Halo Vista is among the most ambitious development undertakings in Arizona’s history — a $7 billion, 2,300-acre mixed-use community designed from the ground up to function as a city within a city. Breaking ground in April 2026 adjacent to the TSMC semiconductor campus in North Phoenix, the development will ultimately deliver approximately 30 million square feet of space across industrial, office, retail, hospitality, and residential uses — with capacity to support more than 70,000 jobs and approximately 9,000 residential units.

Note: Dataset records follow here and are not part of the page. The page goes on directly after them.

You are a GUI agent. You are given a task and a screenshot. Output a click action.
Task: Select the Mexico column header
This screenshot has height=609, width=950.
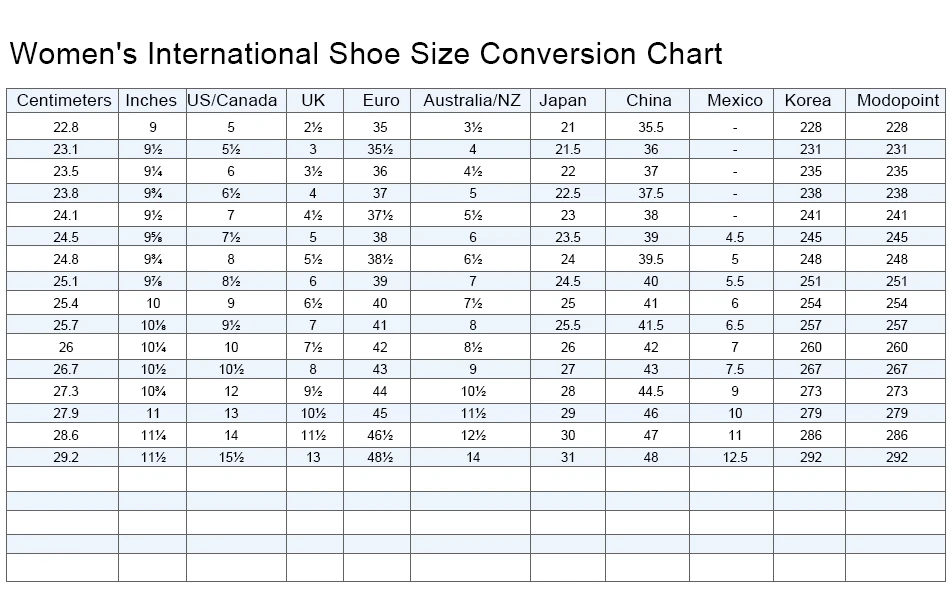click(x=735, y=100)
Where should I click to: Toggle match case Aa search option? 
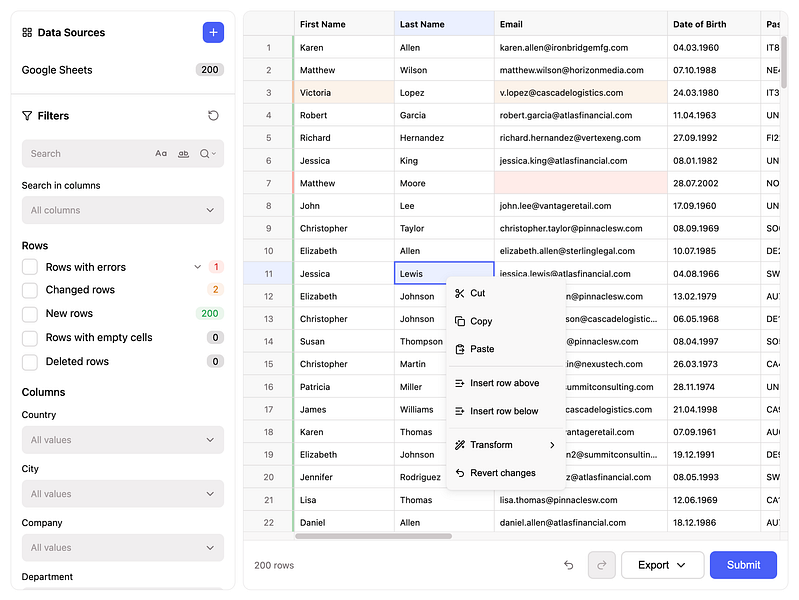pos(161,153)
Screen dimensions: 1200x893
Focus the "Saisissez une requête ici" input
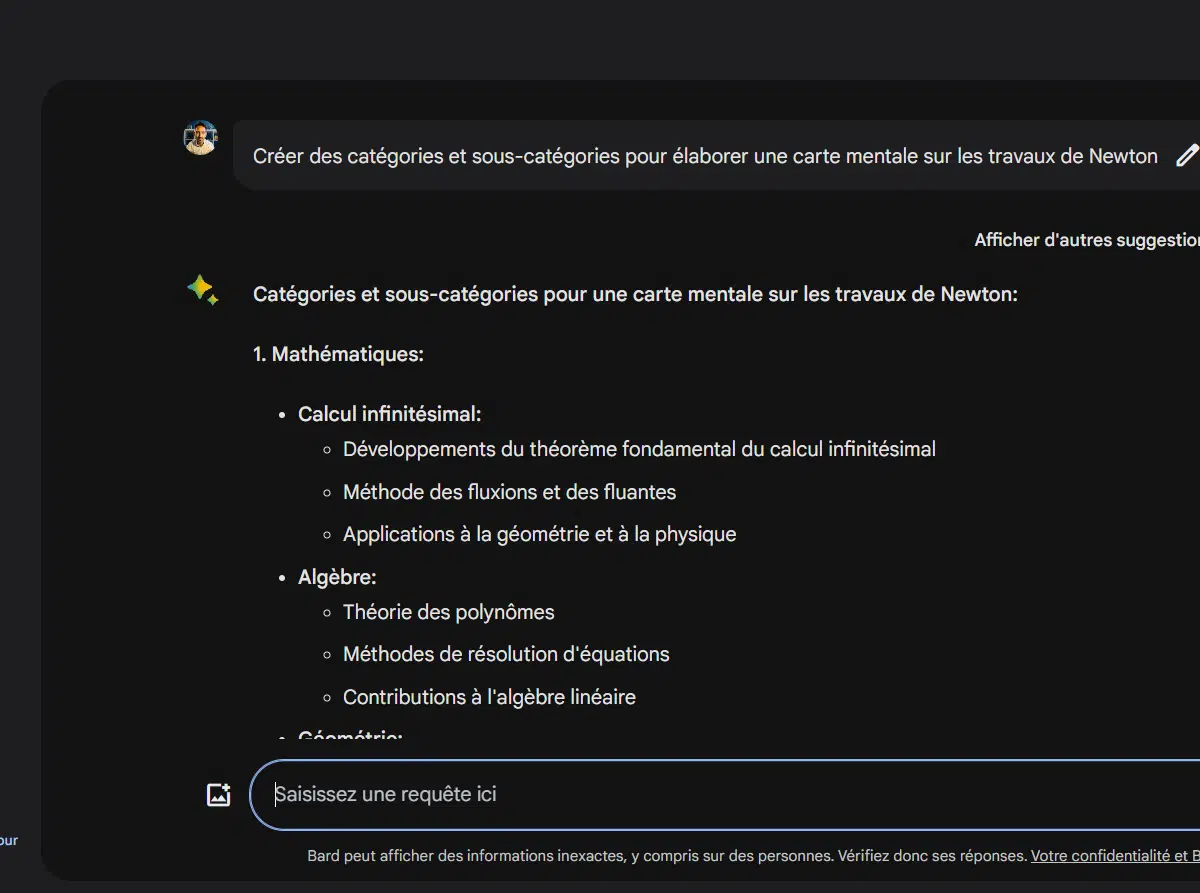pyautogui.click(x=700, y=795)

For SWABACK, Halo Vista is not a new question. Decades ago, the firm spent twenty-five years helping shape the Village of Kohler, Wisconsin — one of America’s great planned industrial communities, built on the conviction that workers deserve not just wages but a real place to live. Halo Vista asks the same fundamental question in a different century: what does a great manufacturing city actually look like? SWABACK is leading master planning and landscape architecture across the full project, with architecture services planned for future phases.

The plan is organized around a series of distinct but interconnected districts, each designed to serve a specific role within a larger, coherent ecosystem. The Forge Tech District anchors the development’s advanced manufacturing ambitions, scaled for production-ready operations with direct supply chain access to TSMC Supplier Sites Arizona. Adjacent to it, the Forge Innovation Park provides a more flexible environment for R&D, light industrial, and technology-driven users — a collaborative setting calibrated for prototyping, applied testing, and workforce access. The Sonoran Oasis Research & Technology Park sits at the center of the Phoenix Semiconductor Corridor, connecting industry, talent, and education through scalable innovation facilities and an academic partnership pipeline.

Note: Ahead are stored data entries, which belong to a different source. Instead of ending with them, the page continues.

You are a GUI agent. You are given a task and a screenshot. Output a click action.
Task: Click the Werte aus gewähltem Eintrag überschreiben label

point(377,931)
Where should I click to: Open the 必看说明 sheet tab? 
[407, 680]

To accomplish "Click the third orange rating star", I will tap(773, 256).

At the community scale, Lumen Square delivers the retail and hospitality anchor — flagship dining, lodging, and destination retail serving both the surrounding region and a growing on-site workforce. Town Center forms the urban heart: a walkable, mixed-use district where residential living, everyday convenience, and neighborhood energy converge into something that feels less like a planned development and more like a place that grew here.

The underlying planning conviction is integration — a community where research, technology, commerce, and daily life are not separated by use, but woven together by design. The American factory town never really died. It needed to be reimagined. And in the desert outside Phoenix, that work is underway.